Ripartire dal mare si può e si deve fare, soprattutto quando abbiamo a disposizione territori ricchi di habitat naturali e paesaggi marini unici.
Le aree marine protette sono il motore del turismo green, tra i pochissimi settori commerciali non solo in grado di rispettare l’ecosistema ma anche di valorizzarlo. Di questo e tanto altro, con l’ausilio di esperti di aree marine protette, personalità del ministero dell’Ambiente e del comparto turistico ecosostenibile, parleremo al convegno ‘Valorizzare il patrimonio mare - Le aree marine protette veicolo del turismo green’, da me promosso per il prossimo 23 luglio ore 10 presso la sala Aldo Moro della Camera dei Deputati.
Ho esteso l’invito ai sindaci delle Tremiti e di Taranto, nonché al presidente della Regione Puglia, Michele Emiliano, anche perché la struttura dell’incontro prevede di trattare due focus che riguardano la regione molto da vicino: il primo dedicato al trentennale dell’istituzione dell’AMP Isole Tremiti e il secondo in cui si illustreranno le potenzialità dell’area marina in vista della riconversione e diversificazione economica del territorio di Taranto.

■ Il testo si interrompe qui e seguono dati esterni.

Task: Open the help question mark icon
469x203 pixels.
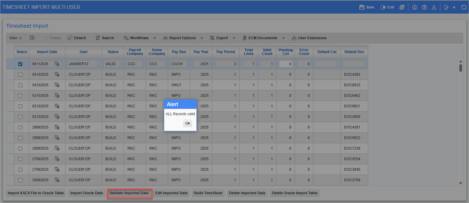Action: click(424, 7)
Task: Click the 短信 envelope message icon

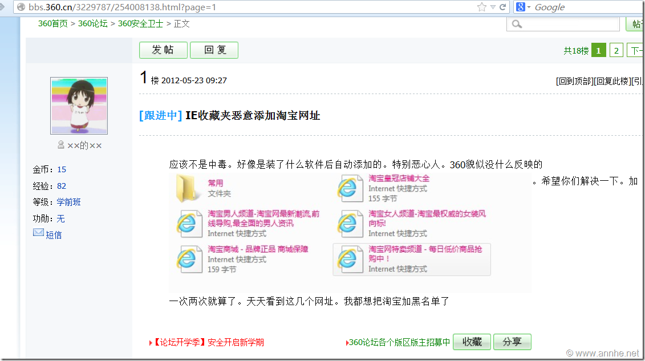Action: [38, 233]
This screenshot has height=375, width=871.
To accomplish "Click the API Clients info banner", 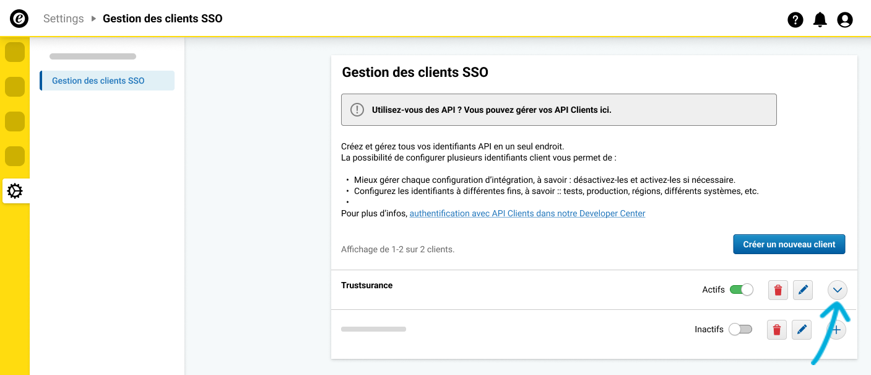I will click(x=558, y=110).
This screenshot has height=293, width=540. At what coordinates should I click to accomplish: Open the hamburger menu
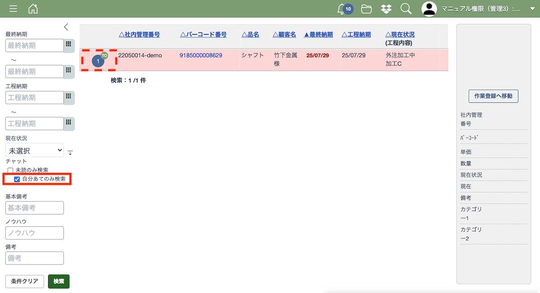(13, 9)
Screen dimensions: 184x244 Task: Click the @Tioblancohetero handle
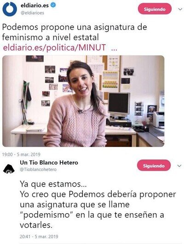click(x=38, y=169)
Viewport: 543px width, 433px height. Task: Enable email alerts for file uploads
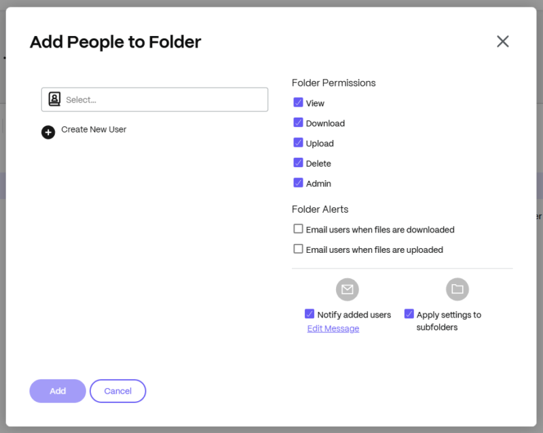point(298,249)
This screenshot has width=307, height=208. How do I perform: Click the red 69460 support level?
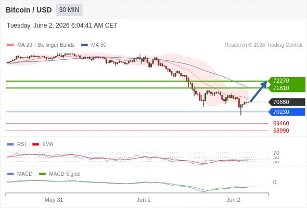tap(281, 123)
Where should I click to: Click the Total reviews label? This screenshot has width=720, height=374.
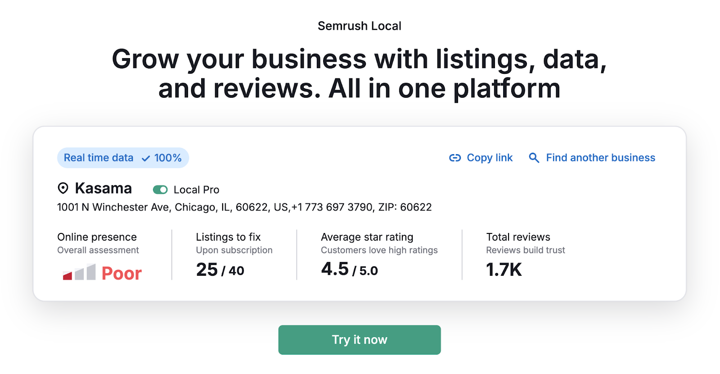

Nel corso della mattinata verrò accompagnato dagli interventi della vicepresidente della Camera, Maria Edera Spadoni, del sottosegretario all’Ambiente, Salvatore Micillo, del DG Dipartimento per la protezione della natura e del mare del ministero dell’Ambiente, Maria Carmela Giarratano e del presidente AITR (Associazione Italiana Turismo Responsabile), Maurizio Davolio. Gli approfondimenti su Isole Tremiti e Taranto verranno rispettivamente trattati dalla direttrice dell’Ente Parco Nazionale del Gargano, Carmela Strizzi, da Adelmo Sorci del diving MarlinTremiti, dall’ordinario di Ecologia dell’Università Aldo Moro di Bari nonché membro della commissione speciale per la riconversione economica di Taranto, prof. Tursi e dal presidente della Jonian Dolphin Conservation del capoluogo ionico, Carmelo Fanizza.
Sarà un momento interamente dedicato al grande tema del mare, patrimonio collettivo che va tutelato e valorizzato anche attraverso la promozione di aree marine protette. Il risanamento ambientale, la riqualificazione di alcuni nostri territori marini, l’importanza di tutelare le specie protette che vi ci abitano sono tutti aspetti che riguardano l’ambiente ma, accanto a questi, è arrivato il momento di evidenziare le grandi potenzialità economiche delle aree marine protette, anche grazie all’avvio di una diversificazione economica basata sul turismo di stampo green. Tutte queste premesse sono contenute nella risoluzione a mia prima firma - già approvata nelle commissioni Ambiente e Attività produttive della Camera - per istituire a Taranto l’Area Marina Protetta delle Isole Cheradi e del Mar Piccolo. Idee concrete per un impegno di cui tutti potranno beneficiare.